Various Artists "RIO BAILE FUNK: FAVELA BOOTY BEATS" (Essay, 2004)
A groovy, well-programmed collection of Brazilian party music, lively stuff that springs from a Brazilian fascination with the "Miami bass" style of dance/hip-hop music... As heard here, the insistent, often obnoxious baile funk doesn't always highlight the heavy low end of its Miami-based ancestors, but it does share a gleeful sense of hedonism, frivolity and abandon. This disc is a slick mix of no-brainer dancefloor favorites by artists such as Dennis DJ, Furacao 2000, MC Jack and others; although its hardly in the Brazilian pop mainstream, the baile funk scene had an explosive growth in the 1980s and '90s, fronting huge, rave-like dance parties amid monstrously large sound systems. As described in the album's liner notes, the scene fell prey to incidental violence and for a time the dances were legally procribed following a few notably disasterous shows. Still, it's hard to imagine such a spunky sound being kept down for long: I'm hardly a fan of club culture, dance music or 'lectro beats, but this is a fun album, with spazzy sampled beats, kooky, rapid-fire lyrics (often sampled and manipulated) that are more like rally chants than rapping or dancehall... The superfast, dat-datdat-daadad-dah beat somehow, miraculously falls short of simple monotony, and the whole effect is rather giddy and captivating. It's hardly your typical Brazilian pop, but it's definitely worth checking out.


Various Artists "PUTUMAYO PRESENTS: ITALIAN CAFE" (Putumayo, 2005)
Super cool! For me, Italian music has always borne the mark or terrible, terrible, terrible bad taste, from their love of watered-down disco and bland, overripe romantic pop to the kitschy croonings of various American pop vocalists (Dean Martin, et al) which just consigned the nation's music to the back bins, as far as I was concerned. Well, I take it back, at least some of it: this is a superb collection that reveals Italian music's hitherto unsuspected depth, variety and good humor, drawing on several decades of somewhat off-the-radar Italian artists, musicians who dip into playful acoustic jazz and swinging pop vocals. Following World War Two, the playful beat of American swing entered the Italian musical vocabulary, and that tradition is still strong today, as herad here. Some of the early Italian swingers are featured here, such as Fred Buscaglione and Quartetto Cetra, whose stars rose in the late 1940s and early 1950s, up through playful modern artists who cheerfully mix Italian tradition with acoustic jazz, swing, and gypsy rhythms... The well-known eclectic crooner Paolo Conte is sadly absent from this set, but his brother Giorgio fills in, one of many musicians here whose bright performances light up this disc. This album is a real treat, a collection full of surprises and one artist after another that seem worth checking into at greater length. Nice when a whole new country's worth of music opens up before you... Bravo, Putumayo! Keep up the good work.
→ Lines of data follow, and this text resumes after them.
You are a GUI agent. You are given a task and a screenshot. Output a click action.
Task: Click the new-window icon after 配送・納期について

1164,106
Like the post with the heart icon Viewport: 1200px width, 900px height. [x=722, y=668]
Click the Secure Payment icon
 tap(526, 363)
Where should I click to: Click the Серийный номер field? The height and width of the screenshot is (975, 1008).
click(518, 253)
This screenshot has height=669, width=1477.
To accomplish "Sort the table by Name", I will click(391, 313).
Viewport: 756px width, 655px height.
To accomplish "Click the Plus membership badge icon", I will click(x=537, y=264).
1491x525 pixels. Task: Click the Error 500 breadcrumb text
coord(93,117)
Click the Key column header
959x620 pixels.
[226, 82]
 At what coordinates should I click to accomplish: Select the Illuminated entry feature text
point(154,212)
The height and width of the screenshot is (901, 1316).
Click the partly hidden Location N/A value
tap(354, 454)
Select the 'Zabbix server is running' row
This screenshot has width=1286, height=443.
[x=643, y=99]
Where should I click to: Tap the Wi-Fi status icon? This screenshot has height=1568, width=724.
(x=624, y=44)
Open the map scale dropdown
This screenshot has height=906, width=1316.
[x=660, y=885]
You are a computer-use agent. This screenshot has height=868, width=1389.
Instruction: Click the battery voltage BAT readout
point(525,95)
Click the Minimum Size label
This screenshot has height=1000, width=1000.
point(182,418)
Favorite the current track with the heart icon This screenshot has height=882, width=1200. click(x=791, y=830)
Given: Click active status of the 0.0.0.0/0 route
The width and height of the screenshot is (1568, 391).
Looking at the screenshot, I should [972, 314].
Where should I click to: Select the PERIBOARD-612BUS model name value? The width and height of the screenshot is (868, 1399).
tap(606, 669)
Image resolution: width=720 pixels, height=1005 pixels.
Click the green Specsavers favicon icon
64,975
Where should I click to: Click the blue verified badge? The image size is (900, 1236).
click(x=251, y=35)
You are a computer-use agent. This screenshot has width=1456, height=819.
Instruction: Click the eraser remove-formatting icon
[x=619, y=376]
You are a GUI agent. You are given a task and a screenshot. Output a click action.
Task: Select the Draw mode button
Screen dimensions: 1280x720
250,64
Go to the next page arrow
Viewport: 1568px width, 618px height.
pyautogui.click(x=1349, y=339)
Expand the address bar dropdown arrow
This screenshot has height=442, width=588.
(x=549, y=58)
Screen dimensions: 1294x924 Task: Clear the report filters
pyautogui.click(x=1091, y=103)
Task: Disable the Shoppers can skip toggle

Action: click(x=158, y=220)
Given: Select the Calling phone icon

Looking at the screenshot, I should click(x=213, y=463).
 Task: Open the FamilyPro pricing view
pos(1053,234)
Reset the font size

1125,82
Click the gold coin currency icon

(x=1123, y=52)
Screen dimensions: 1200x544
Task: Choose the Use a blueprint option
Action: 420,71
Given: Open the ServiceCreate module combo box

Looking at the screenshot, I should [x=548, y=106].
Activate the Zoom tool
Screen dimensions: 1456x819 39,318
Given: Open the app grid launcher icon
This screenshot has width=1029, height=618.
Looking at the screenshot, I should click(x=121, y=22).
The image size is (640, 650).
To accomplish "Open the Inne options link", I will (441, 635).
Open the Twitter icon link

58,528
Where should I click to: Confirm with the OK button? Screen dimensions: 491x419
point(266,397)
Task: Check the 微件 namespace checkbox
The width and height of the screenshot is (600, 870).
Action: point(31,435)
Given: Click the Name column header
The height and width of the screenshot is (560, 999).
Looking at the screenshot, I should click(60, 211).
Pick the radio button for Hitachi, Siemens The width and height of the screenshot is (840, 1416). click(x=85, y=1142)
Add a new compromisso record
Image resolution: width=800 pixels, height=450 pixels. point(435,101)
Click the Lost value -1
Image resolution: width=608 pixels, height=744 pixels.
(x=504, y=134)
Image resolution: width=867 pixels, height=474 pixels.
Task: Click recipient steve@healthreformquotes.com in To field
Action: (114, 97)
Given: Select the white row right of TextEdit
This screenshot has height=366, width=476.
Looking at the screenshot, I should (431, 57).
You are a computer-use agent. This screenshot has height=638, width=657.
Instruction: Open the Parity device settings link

Various Artists "SON CUBANO NYC -- CUBAN ROOTS, NEW YORK SPICES: 1972-82" (Astralwerks, 2005)
This swinging set of New York salsa/son cruises through the sweet, summery sounds of old-timers such as Chocolate Armenteros, Henry Fiol, Rey Roig, Roberto Torres and several less well-known (but no less thrilling) Cuban-American dance bands. It's great stuff, a collection that easily holds its own next to all the other salsa and boogaloo reissues out there these days. The liner notes are funny, though, with two parallel perspectives on the "salsa" vs. "son" nomenclature -- there's one strident argument that says the word "salsa" was all marketing/public relations BS, and another, mellower version that says, Who cares? It's the same music, and it's all really good. I guess I slide into the second camp: when you've got stuff that sounds this sweet, why get all hung up on the name? This is a great collection, definitely worth checking out.